Tart London was founded by Lucy Carr-Ellison and Jemima Jones in 2012, born from a mutual love of food. The pair used to provide bespoke catering to the fashion industry, making sure top models and actors were properly fuelled on shoots. Then came a food column in London’s ES Magazine, featuring their delicious, wholesome recipes, followed by a cookbook, and now a new venture, Wild by Tart. This is a one-stop shop for a variety of things – there’s a restaurant, bar, deli, coffee kiosk, a shop area featuring Insta-worthy homeware and lifestyle pieces that also pop up in the restaurant, and an event space and photography studio.
Wild by Tart sits in Eccleston Yards, a pretty courtyard a short stroll from Victoria station. It’s housed in a 19th-century former power station and coal store that then became a car park, and Carr-Ellison and Jones have transformed 9,000sq ft into a cavernous but cosy multi-purpose space. The ceilings may be high (there’s even a mezzanine level that provides a private dining area), but lashings of greenery and rattan furniture do a great job softening any nods to the building’s less-welcoming past – this is boho meets industrial at its best. The crockery is an eclectic mix of earthenware bowls in strong colours, while the cutlery is purposefully worn to rustic effect – it’s the little details that make the space feel upmarket but relaxed. An open kitchen and dining counter dominate one corner, inviting you to pull up a seat and tuck in to fresh oysters (caught that day) beneath the steel ducts.
Expect a seasonal menu, and what’s on it really depends on what the restaurant’s family farms and local producers are offering up at the time, with food waste reduction playing a big part in the company ethos. This is fresh, colourful food with an international feel, as dishes often take inspiration from the founders’ travels. Along with the main menu, there is a Bites menu of smaller dishes, perfect for accompanying a bottle of wine and a catch-up – the homemade bread with whipped Marmite butter is a must. Everything is designed for sharing, and we were recommended two to three dishes off the main menu per person.
The burrata with speck, hazelnut, roasted grapes and fig leaf vinegar was a great place to start, arriving in a burst of colour and surprising textures. The sweetness of the grapes perfectly complemented the saltiness of the delicate speck, while the hazelnuts added a pleasing crunch to the creamy burrata. From the grill, the sticky octopus with preserved lemon, yoghurt and pickled saffron chilli arrived artfully stacked on an ocean-blue ceramic dish – the yoghurt balancing out the kick of the chilli perfectly. When there’s a wood-oven section you have to make the most of it, and the slow-roasted lamb shoulder with creamy polenta, topped with roasted tomatillo and chilli salsa reduced us to silence as the hearty winter fare worked its warming magic. For dessert, the garam masala-spiced ice cream is worth loosening your belt for – one scoop is enough if you just want something sweet to finish things off. But if you’re looking to go all-out, the miso caramel cookie skillet is worth the longer wait.
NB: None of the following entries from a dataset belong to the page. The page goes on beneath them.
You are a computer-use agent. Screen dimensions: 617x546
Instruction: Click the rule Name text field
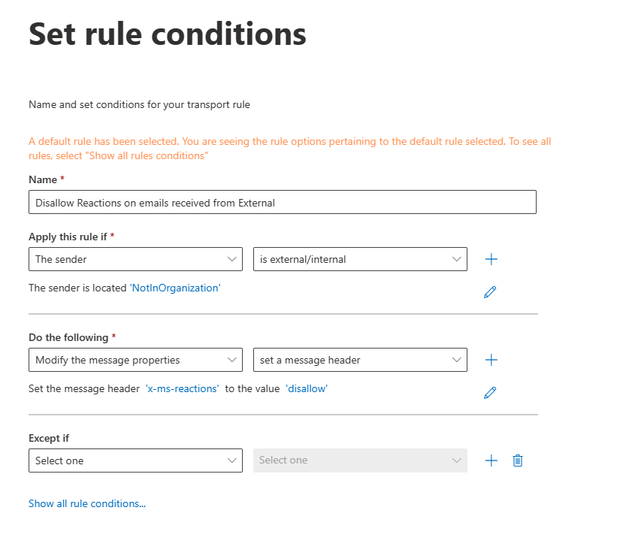click(x=282, y=202)
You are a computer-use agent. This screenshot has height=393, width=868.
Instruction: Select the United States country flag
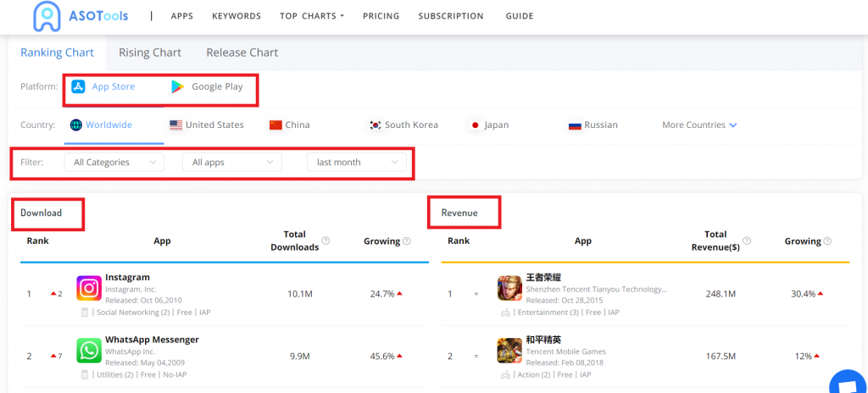(x=176, y=125)
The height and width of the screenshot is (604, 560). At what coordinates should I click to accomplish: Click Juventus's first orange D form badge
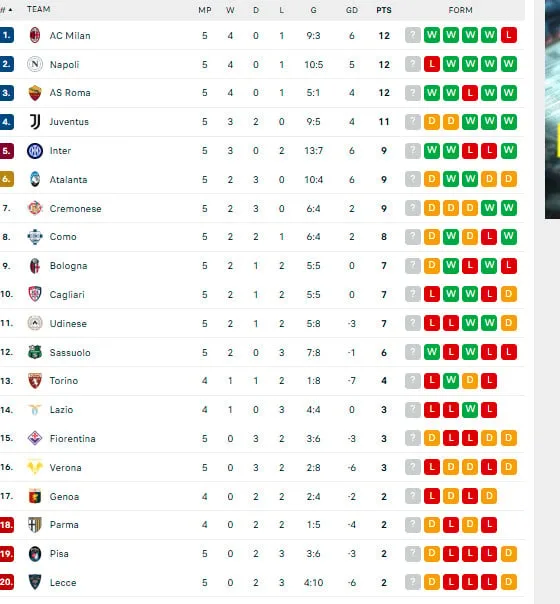[432, 122]
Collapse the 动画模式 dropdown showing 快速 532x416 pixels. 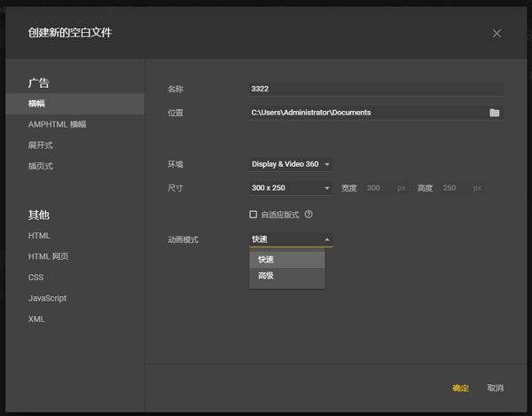pos(291,239)
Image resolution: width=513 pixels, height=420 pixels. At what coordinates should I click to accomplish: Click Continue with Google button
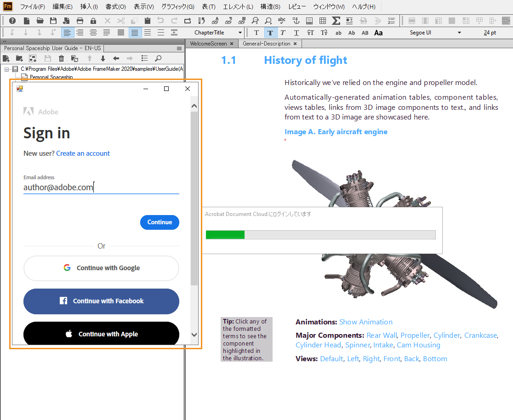[101, 268]
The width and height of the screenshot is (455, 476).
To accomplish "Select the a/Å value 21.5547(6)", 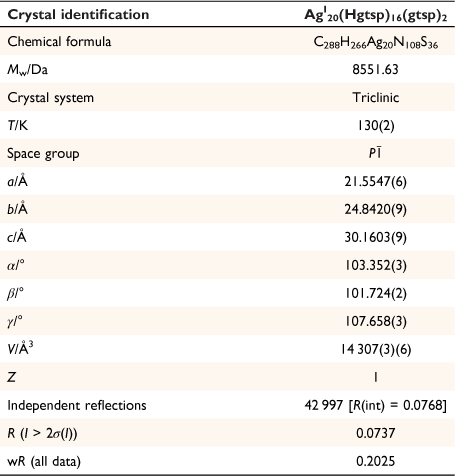I will click(375, 181).
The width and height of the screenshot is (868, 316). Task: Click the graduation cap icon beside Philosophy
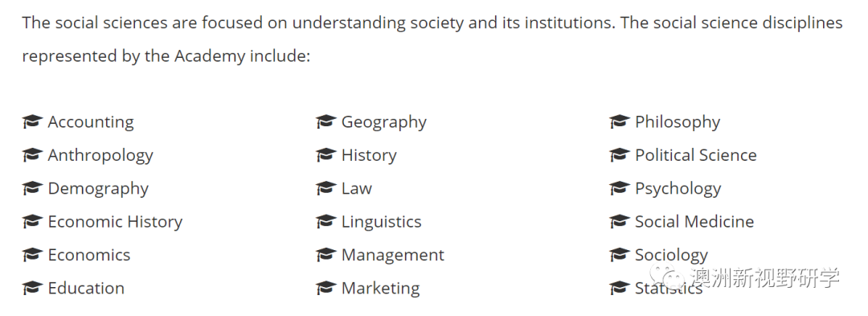click(x=620, y=121)
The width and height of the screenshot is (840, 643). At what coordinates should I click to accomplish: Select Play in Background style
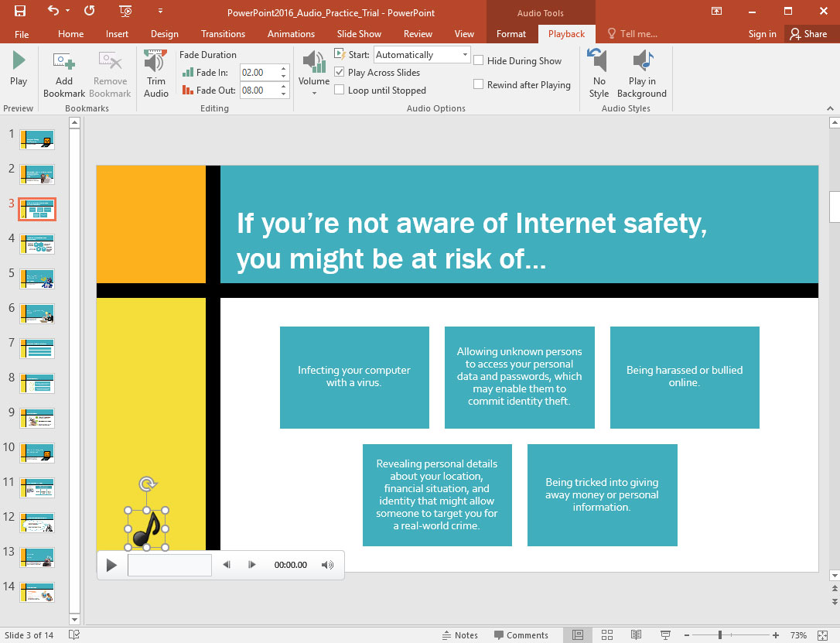click(642, 72)
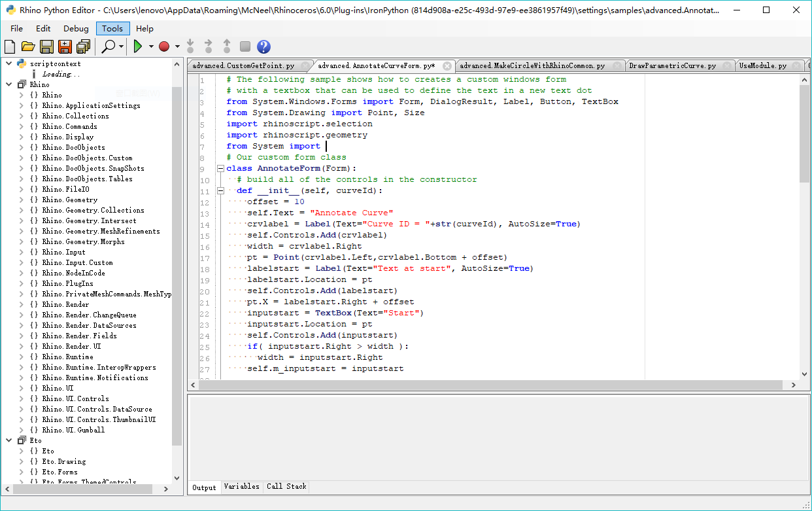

To drink, the Wild cocktail list is a good place to start. The Alternative Sour (pisco, sage, honey bitters and citrus) is sharp and fresh, while the Oaxaca Sour (pronounced ‘wahaca’, with Mezcal Unión Uno, citrus, agave nectar, hibiscus and acai float) is beautifully smoky. For dinner, move on to the perfectly curated wine list, with a selection from a variety of countries, including rosé from Portugal and orange wine from Slovenia.
For snacks, a variety of sharing plates, dessert and cocktails for two, £120.
The restaurant side of Wild by Tart is as versatile as the rest of the space. Whether you want to share a nourishing dinner from an eco-conscious menu that’s sure to show you something new, or just kick things off with a damn fine drink before heading off into the night, this is a safe choice.